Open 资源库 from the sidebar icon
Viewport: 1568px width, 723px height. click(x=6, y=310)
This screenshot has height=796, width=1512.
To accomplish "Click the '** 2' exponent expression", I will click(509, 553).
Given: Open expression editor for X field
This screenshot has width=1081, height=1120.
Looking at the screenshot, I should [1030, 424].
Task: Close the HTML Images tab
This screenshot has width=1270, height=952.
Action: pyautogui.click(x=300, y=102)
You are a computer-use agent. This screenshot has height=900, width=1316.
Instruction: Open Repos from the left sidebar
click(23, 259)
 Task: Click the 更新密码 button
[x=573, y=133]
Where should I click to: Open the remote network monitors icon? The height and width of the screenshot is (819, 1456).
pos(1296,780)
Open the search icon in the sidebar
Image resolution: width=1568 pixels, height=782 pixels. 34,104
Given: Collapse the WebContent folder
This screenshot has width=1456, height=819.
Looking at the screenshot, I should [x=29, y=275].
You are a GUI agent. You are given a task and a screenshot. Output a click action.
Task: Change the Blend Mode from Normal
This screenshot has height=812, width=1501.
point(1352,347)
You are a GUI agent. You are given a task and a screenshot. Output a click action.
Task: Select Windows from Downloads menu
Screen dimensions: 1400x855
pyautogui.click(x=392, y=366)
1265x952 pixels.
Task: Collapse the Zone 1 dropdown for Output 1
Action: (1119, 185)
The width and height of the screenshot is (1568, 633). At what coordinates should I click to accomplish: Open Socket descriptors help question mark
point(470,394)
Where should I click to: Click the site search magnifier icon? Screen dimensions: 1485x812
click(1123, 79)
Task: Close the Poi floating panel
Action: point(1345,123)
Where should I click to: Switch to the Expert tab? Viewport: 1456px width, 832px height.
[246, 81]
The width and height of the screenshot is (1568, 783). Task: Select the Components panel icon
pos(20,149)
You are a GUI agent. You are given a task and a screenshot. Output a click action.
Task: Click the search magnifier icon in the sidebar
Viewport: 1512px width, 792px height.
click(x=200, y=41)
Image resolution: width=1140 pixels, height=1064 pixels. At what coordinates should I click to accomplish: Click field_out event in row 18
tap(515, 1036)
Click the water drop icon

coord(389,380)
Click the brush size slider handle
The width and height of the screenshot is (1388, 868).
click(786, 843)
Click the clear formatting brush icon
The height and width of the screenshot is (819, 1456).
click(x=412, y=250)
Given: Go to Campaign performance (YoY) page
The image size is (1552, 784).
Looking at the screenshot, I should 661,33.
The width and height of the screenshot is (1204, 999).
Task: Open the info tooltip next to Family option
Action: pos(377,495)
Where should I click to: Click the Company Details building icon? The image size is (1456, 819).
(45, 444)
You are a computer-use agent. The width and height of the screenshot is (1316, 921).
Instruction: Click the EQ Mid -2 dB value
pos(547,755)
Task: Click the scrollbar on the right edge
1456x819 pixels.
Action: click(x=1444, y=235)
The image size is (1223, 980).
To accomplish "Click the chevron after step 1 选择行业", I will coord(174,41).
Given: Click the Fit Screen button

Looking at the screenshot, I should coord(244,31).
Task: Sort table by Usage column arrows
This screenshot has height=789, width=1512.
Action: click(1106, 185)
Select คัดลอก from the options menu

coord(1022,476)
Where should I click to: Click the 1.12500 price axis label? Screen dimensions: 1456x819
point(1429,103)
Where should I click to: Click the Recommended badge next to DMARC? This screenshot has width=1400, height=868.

----

Task objective:
Respond with one number, the count of lines in the data that hold the string "expression".

Solution to the exercise:
2